A divulgação integral dos arquivos relacionados ao financista Jeffrey Epstein, condenado por crimes sexuais, sofreu novo adiamento nos Estados Unidos. O Departamento de Justiça (DOJ) informou ter localizado mais de um milhão de documentos adicionais potencialmente ligados ao caso, o que deve prolongar o processo de revisão e publicação por várias semanas, com possibilidade de a conclusão ocorrer apenas em 2026.
A liberação dos registros estava prevista para 19 de dezembro, conforme estabelecido por uma lei de transparência aprovada pelo Congresso norte-americano.
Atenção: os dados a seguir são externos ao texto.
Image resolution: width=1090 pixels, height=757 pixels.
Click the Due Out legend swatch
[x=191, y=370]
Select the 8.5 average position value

No entanto, na véspera de Natal (24), o DOJ comunicou que o escritório federal de Manhattan, em conjunto com o FBI, identificou um volume expressivo de material ainda não analisado.
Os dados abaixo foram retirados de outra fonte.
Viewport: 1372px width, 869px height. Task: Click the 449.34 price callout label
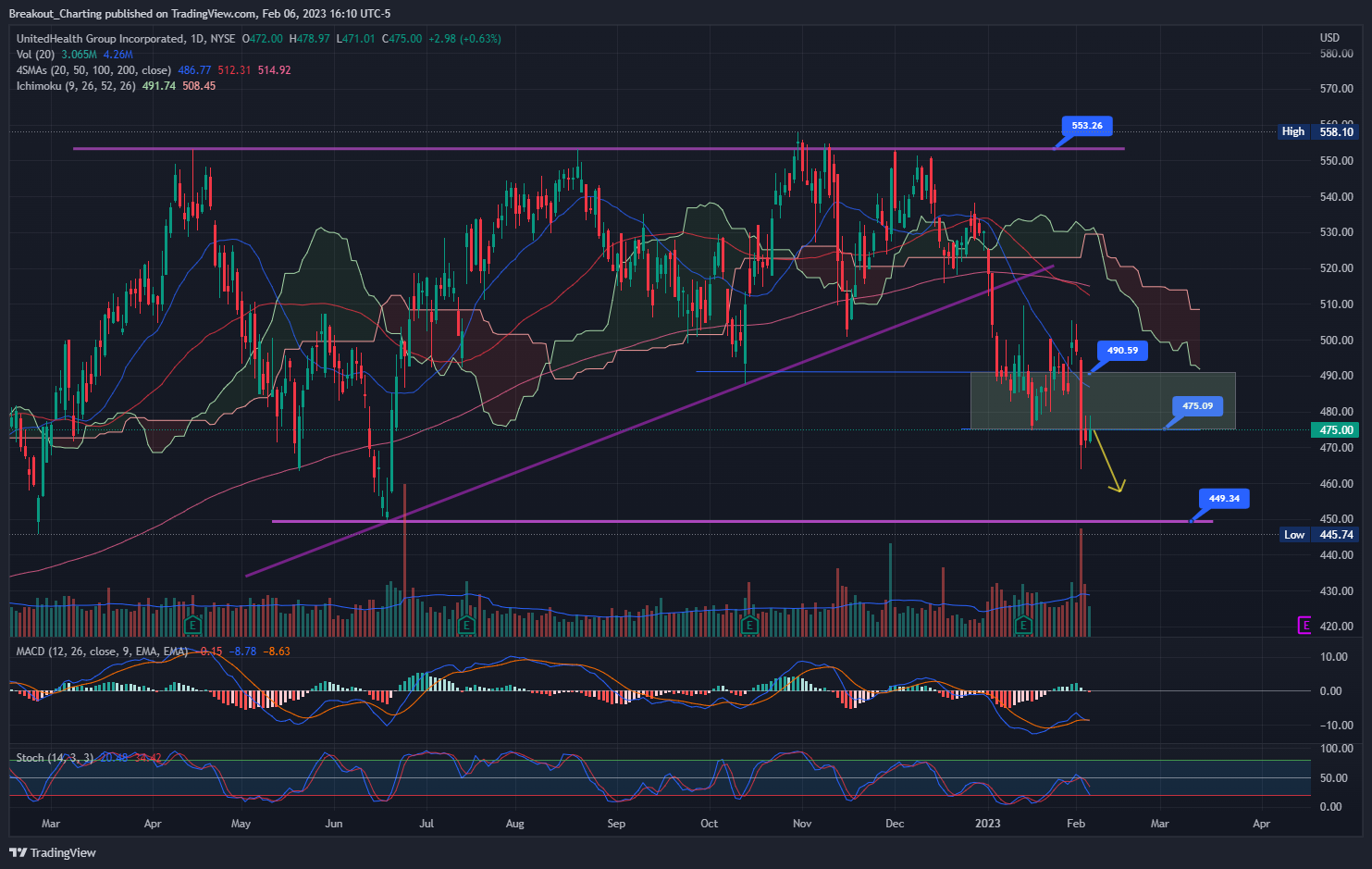pos(1223,498)
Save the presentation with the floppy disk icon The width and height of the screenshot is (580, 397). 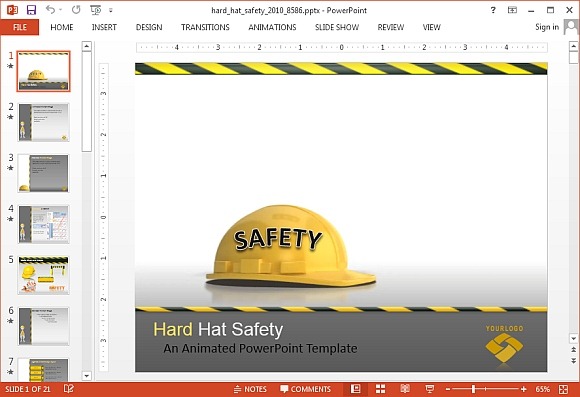point(31,10)
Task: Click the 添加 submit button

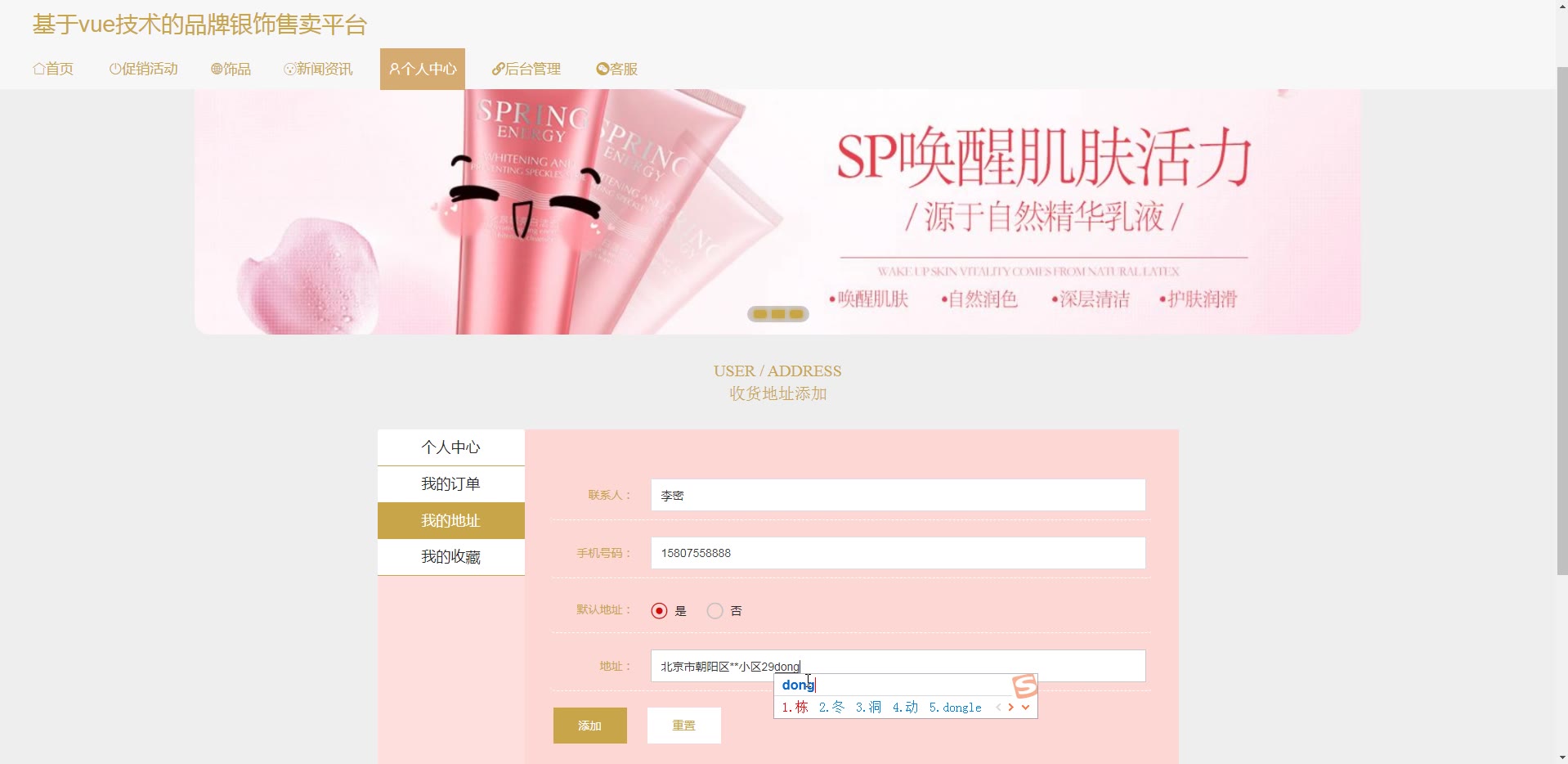Action: click(x=590, y=726)
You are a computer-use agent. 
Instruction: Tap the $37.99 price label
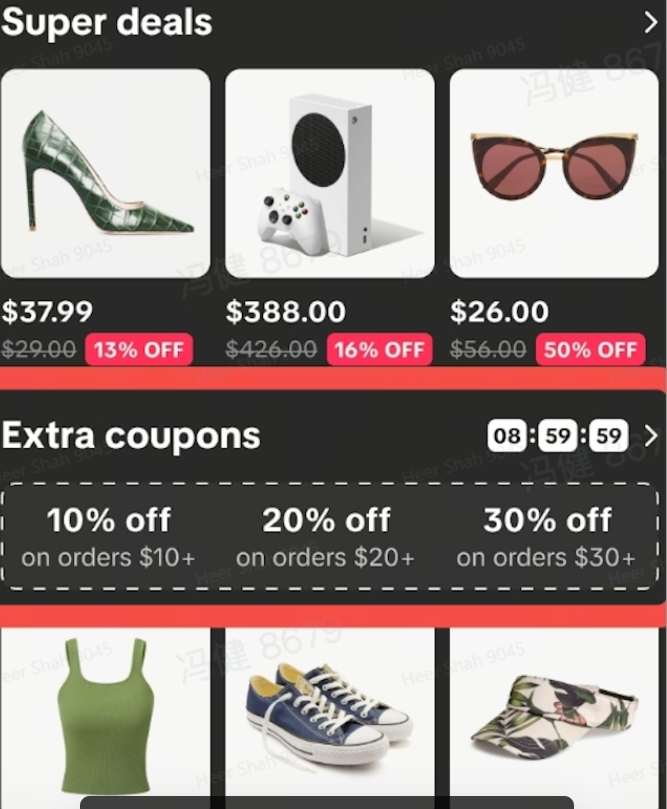pos(47,312)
Até agora, o governo já tornou públicos centenas de milhares de arquivos por meio do site chamado “Biblioteca Epstein”, reunindo mais de 300 gigabytes de dados, entre documentos judiciais, fotografias e vídeos. Entre os conteúdos recentes divulgados estão intimações, imagens de figuras públicas com Epstein e até uma carta falsa atribuída ao financista — que, segundo o DOJ, foi publicada para cumprir a exigência legal de divulgar todo material relacionado ao caso, independentemente de sua autenticidade.
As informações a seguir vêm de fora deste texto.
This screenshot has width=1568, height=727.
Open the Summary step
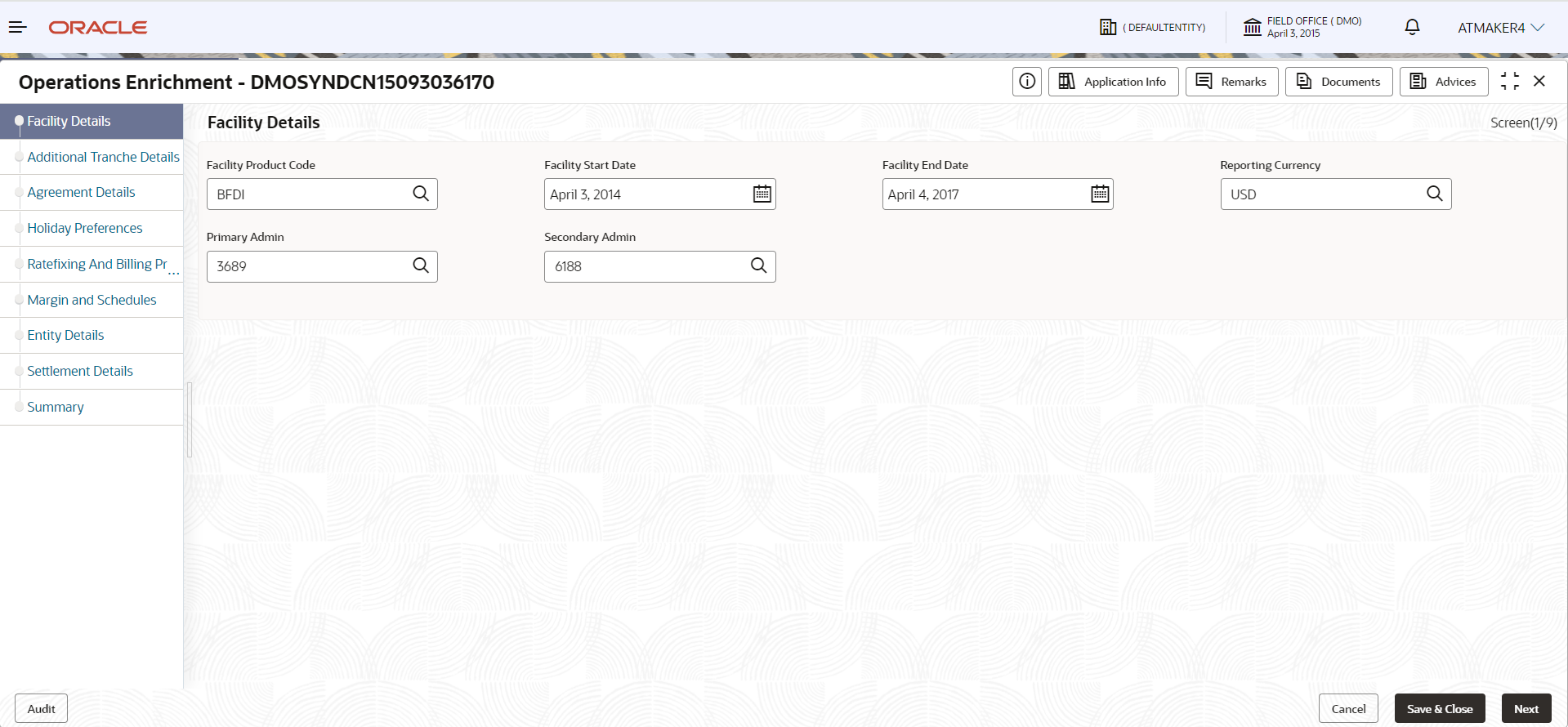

O novo atraso provocou reação negativa bipartidária no Congresso e críticas de vítimas de Epstein. Parlamentares questionam como um volume tão grande de documentos só foi identificado semanas após a aprovação da lei e meses depois das ordens iniciais para a entrega completa dos arquivos. Deputados envolvidos na elaboração da legislação ameaçam responsabilizar a cúpula do Departamento de Justiça caso a determinação não seja plenamente cumprida.
Além do novo lote de documentos, seguem pendentes itens considerados centrais para a compreensão do caso, como um rascunho de acusação federal de 2007, que listaria cerca de 60 denúncias nunca formalizadas, além de um memorando de apoio ao processo. A expectativa agora recai sobre a capacidade das autoridades de acelerar a análise do material, garantindo ao mesmo tempo a proteção da identidade das vítimas.